# [DATA SECTION]
- - - -

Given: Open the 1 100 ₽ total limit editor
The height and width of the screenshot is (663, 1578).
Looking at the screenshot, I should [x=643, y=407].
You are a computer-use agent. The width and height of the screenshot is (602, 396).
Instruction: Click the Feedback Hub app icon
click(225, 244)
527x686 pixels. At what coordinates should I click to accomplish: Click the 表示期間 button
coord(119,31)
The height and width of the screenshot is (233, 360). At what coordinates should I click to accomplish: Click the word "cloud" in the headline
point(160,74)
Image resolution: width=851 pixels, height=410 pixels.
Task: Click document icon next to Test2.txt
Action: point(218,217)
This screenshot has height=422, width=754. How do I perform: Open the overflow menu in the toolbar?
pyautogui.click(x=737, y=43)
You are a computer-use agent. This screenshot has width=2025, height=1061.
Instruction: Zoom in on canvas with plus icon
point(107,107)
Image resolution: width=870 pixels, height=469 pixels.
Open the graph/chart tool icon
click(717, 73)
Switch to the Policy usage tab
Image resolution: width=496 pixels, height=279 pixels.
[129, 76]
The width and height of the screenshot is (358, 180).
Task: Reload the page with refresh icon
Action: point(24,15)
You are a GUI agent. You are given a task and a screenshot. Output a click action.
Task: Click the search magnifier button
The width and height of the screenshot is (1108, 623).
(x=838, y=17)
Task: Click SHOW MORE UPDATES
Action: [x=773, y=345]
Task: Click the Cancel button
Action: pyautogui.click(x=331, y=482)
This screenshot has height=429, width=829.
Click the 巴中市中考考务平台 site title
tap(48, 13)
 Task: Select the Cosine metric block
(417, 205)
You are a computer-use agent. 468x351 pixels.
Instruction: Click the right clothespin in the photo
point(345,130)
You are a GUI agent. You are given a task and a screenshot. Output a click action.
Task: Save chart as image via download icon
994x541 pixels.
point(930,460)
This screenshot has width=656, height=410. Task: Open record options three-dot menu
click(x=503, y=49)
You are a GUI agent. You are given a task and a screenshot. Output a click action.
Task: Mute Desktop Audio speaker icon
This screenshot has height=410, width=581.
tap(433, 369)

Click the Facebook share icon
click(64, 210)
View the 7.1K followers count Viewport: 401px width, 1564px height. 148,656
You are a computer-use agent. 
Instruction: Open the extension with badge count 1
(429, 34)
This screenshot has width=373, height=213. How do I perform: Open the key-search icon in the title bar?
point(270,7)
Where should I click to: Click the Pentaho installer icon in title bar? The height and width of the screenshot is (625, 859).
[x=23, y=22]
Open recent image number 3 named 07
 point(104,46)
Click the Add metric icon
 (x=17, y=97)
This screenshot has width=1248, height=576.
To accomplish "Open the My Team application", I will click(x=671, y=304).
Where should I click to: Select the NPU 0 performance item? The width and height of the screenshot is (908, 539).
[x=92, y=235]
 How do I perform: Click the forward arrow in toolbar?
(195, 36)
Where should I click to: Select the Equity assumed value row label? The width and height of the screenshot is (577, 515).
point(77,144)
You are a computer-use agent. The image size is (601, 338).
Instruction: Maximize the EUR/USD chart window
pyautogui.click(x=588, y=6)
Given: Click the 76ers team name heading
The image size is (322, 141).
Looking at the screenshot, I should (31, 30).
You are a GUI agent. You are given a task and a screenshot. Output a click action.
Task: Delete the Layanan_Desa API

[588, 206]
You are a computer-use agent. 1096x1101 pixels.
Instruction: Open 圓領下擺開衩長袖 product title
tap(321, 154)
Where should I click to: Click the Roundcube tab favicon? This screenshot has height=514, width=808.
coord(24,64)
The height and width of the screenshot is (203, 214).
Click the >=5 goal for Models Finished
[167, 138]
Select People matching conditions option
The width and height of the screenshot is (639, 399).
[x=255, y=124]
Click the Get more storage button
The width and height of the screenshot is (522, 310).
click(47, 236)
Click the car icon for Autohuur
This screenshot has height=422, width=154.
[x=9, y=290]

- - - -

# [AIM]
Copy out all the rows above with every "Instruction" swapped for "Goal", changing nothing else.

# [TASK RESPONSE]
Given: Open the 1 100 ₽ total limit editor
The height and width of the screenshot is (663, 1578).
Looking at the screenshot, I should [x=643, y=407].
You are a computer-use agent. The width and height of the screenshot is (602, 396).
Goal: Click the Feedback Hub app icon
click(225, 244)
527x686 pixels. At what coordinates should I click to accomplish: Click the 表示期間 button
coord(119,31)
The height and width of the screenshot is (233, 360). At what coordinates should I click to accomplish: Click the word "cloud" in the headline
point(160,74)
Image resolution: width=851 pixels, height=410 pixels.
Task: Click document icon next to Test2.txt
Action: point(218,217)
This screenshot has height=422, width=754. How do I perform: Open the overflow menu in the toolbar?
pyautogui.click(x=737, y=43)
You are a computer-use agent. This screenshot has width=2025, height=1061.
Goal: Zoom in on canvas with plus icon
point(107,107)
Image resolution: width=870 pixels, height=469 pixels.
Open the graph/chart tool icon
click(717, 73)
Switch to the Policy usage tab
Image resolution: width=496 pixels, height=279 pixels.
[129, 76]
The width and height of the screenshot is (358, 180).
Task: Reload the page with refresh icon
Action: point(24,15)
You are a GUI agent. You are given a task and a screenshot. Output a click action.
Task: Click the search magnifier button
The width and height of the screenshot is (1108, 623).
(x=838, y=17)
Task: Click SHOW MORE UPDATES
Action: [x=773, y=345]
Task: Click the Cancel button
Action: pyautogui.click(x=331, y=482)
This screenshot has height=429, width=829.
Click the 巴中市中考考务平台 site title
tap(48, 13)
 Task: Select the Cosine metric block
(417, 205)
You are a computer-use agent. 468x351 pixels.
Goal: Click the right clothespin in the photo
point(345,130)
You are a GUI agent. You are given a task and a screenshot. Output a click action.
Task: Save chart as image via download icon
994x541 pixels.
point(930,460)
This screenshot has width=656, height=410. Task: Open record options three-dot menu
click(x=503, y=49)
You are a GUI agent. You are given a task and a screenshot. Output a click action.
Task: Mute Desktop Audio speaker icon
This screenshot has height=410, width=581.
tap(433, 369)

Click the Facebook share icon
click(64, 210)
View the 7.1K followers count Viewport: 401px width, 1564px height. 148,656
You are a computer-use agent. 
Goal: Open the extension with badge count 1
(429, 34)
This screenshot has width=373, height=213. How do I perform: Open the key-search icon in the title bar?
point(270,7)
Where should I click to: Click the Pentaho installer icon in title bar? The height and width of the screenshot is (625, 859).
[x=23, y=22]
Open recent image number 3 named 07
 point(104,46)
Click the Add metric icon
 (x=17, y=97)
This screenshot has width=1248, height=576.
To accomplish "Open the My Team application", I will click(x=671, y=304).
Where should I click to: Select the NPU 0 performance item? The width and height of the screenshot is (908, 539).
[x=92, y=235]
 How do I perform: Click the forward arrow in toolbar?
(195, 36)
Where should I click to: Select the Equity assumed value row label? The width and height of the screenshot is (577, 515).
point(77,144)
You are a computer-use agent. The image size is (601, 338).
Goal: Maximize the EUR/USD chart window
pyautogui.click(x=588, y=6)
Given: Click the 76ers team name heading
The image size is (322, 141).
Looking at the screenshot, I should (31, 30).
You are a GUI agent. You are given a task and a screenshot. Output a click action.
Task: Delete the Layanan_Desa API

[588, 206]
You are a computer-use agent. 1096x1101 pixels.
Goal: Open 圓領下擺開衩長袖 product title
tap(321, 154)
Where should I click to: Click the Roundcube tab favicon? This screenshot has height=514, width=808.
coord(24,64)
The height and width of the screenshot is (203, 214).
Click the >=5 goal for Models Finished
[167, 138]
Select People matching conditions option
The width and height of the screenshot is (639, 399).
[x=255, y=124]
Click the Get more storage button
The width and height of the screenshot is (522, 310).
click(47, 236)
Click the car icon for Autohuur
This screenshot has height=422, width=154.
[x=9, y=290]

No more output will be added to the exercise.